Financials were not released although the deal is reportedly multi-year. The service will debut in January, and a selection of CBS library shows will also rotate through the free Hulu service.
Only Old Shows – For Now
The caveat – and it’s a big one – is that the shows will come only from previous seasons of newer shows like “Medium,” “Numb3rs” and “CSI: Miami,” as well as classics such as “Star Trek,” “I Love Lucy” and “The Twilight Zone.”That decision is designed to protect CBS from losing viewers, making sure they don’t tune out from their televisions.
People watching on living room networks or traditional cable will not be affected, according to CBS executives with knowledge of the deal who asked to withhold their names.

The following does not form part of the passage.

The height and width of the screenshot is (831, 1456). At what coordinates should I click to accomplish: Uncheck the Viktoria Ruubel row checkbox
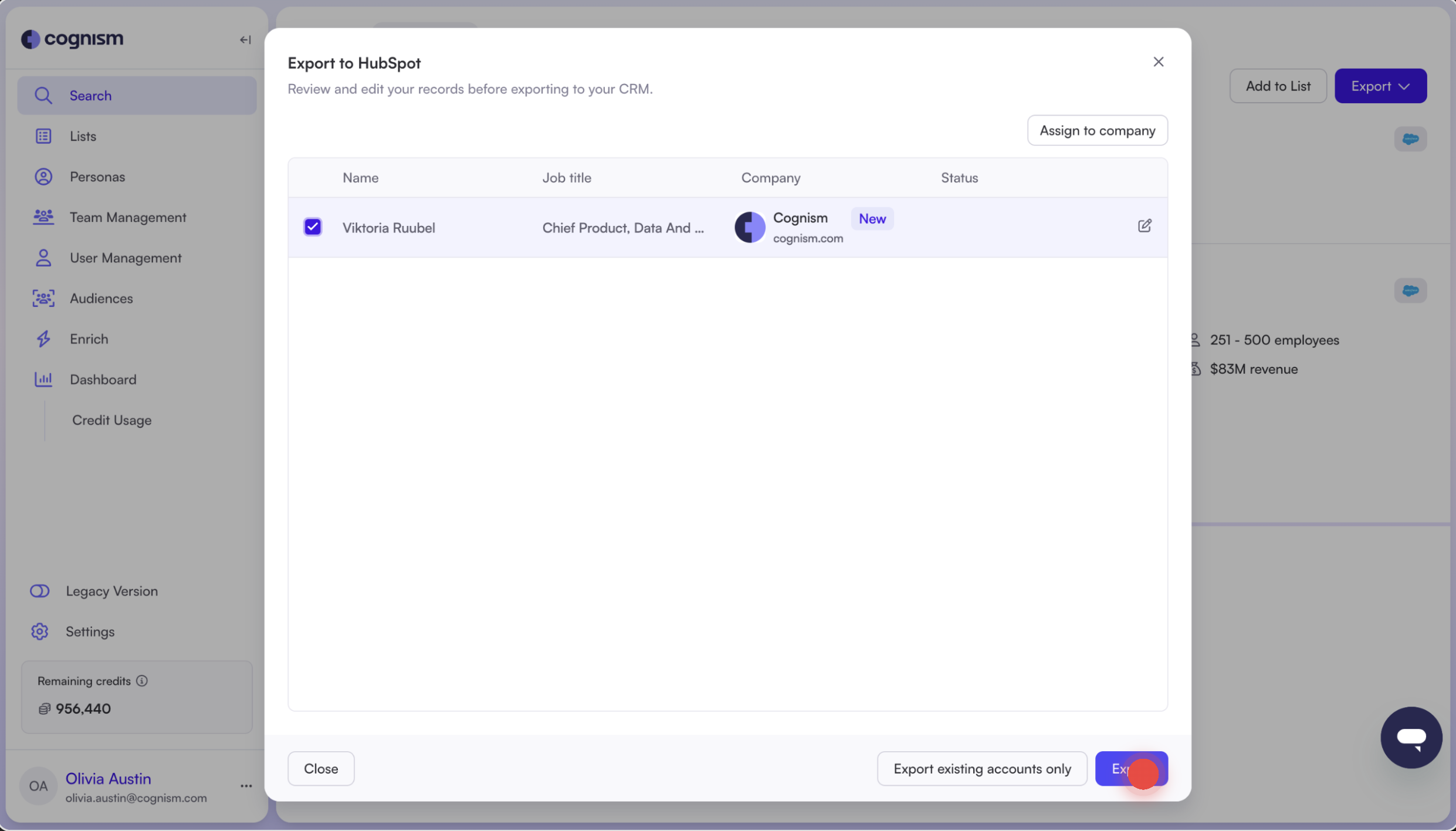point(313,227)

This new distribution outlet is just “another way to enhance exposure.”
Brian Norgard, the co-founder and chief executive of social video discovery site Chill say it’s a smart experiment for CBS. “It’s a way of driving additional revenue around library content that’s chilling dormant.”
Experimenting with library content is a simple and low risk way to get increase exposure, Norgard says. “For Hulu, it’s more long-form content for Hulu Plus which in the end will drive more subs and ads. Smart move. This is yet another sign how important the digital window will be in a multi-device, Internet first world.”
Why Stream?
Last year CBS reached a deal with Hulu Japan to stream its content in a subscription service model. That was the first international online distribution deal for CBS, and a primer for this move. The new deal is likely another step towards fully embracing an online culture that digital marketing and media research site eMarketer expects to account for $3.58 billion in digital ads this year – and an estimated $6.19 billion by 2016.
The strategy behind the deal was to get old content in front of more eyeballs; content that no one is watching right now. This takes advantage of Hulu’s large online audience, not necessarily CBS’ bread-and-butter demographic. (The average age of a CBS viewer is 57 – even older If not for 2 Broke Girls and Big Bang Theory.)
But those numbers are also why the network does so well in the Nielsen rating system, because older folks tend to watch television in the way the system was intended: The old fashioned way. But CBS knows where the future of viewership is going as more and more people cut their cable cords and turn to the Internet and smart TVs to watch content. (For more on cord cutting, see Drowing Cable Industry Grabs At Tech Lifeline = Big Mistake?) CBS knows it has to get a piece of that action – and sooner is better than later.
These Shows Weren’t Being Seen
Hulu basically gives CBS’ static content a whole new audience. And Hulu, which is owned by Comcast, gets a major chunk of desirable new material to stream, complementing the NBC content the cable giant already owns.
This marriage of old content and new distribution methods should increasingly be a model for other major television networks and film studios looking to monitize their back catalogs. More licensing deals are only a matter of time.